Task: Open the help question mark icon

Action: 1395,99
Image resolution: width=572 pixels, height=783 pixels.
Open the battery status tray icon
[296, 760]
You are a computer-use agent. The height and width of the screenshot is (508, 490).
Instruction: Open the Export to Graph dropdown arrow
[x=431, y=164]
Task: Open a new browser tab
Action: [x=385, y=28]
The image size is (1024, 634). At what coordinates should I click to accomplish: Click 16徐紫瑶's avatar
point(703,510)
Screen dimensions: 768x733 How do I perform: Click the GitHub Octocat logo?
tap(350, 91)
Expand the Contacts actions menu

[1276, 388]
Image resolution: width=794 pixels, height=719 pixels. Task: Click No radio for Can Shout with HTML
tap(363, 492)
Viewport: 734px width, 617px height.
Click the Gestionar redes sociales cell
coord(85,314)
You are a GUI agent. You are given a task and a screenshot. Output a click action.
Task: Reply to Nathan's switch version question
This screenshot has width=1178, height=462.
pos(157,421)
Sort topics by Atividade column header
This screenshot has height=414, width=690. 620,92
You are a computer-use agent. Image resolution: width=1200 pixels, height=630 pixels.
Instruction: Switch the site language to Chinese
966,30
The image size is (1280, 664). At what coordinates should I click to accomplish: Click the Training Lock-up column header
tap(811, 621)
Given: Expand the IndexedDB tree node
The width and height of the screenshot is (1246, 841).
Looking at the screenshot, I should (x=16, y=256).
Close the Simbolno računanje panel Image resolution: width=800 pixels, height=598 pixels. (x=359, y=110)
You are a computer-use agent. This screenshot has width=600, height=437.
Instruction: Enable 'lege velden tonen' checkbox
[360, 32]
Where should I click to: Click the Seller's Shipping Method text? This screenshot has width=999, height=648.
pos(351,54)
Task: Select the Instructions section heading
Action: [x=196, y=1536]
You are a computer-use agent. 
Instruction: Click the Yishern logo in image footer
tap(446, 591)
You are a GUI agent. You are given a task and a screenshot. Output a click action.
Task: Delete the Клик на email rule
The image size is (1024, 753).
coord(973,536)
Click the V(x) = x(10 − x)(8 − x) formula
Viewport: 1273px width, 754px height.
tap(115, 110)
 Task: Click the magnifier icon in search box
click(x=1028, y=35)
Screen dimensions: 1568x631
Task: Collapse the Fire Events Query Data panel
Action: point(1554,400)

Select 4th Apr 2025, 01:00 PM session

[TASK REQUIREMENTS]: Please rewrite the items above, from the line containing "Image resolution: width=794" down to the line containing "coord(85,314)", as a two-column CSV with the header item,answer. Give one row per item with the item's text and its answer each in a single quoted field, and replace any line breaks inside a field with spaces.

[RESULT]:
item,answer
"Image resolution: width=794 pixels, height=719 pixels. Task: Click No radio for Can Shout with HTML","tap(363, 492)"
"Viewport: 734px width, 617px height. Click the Gestionar redes sociales cell","coord(85,314)"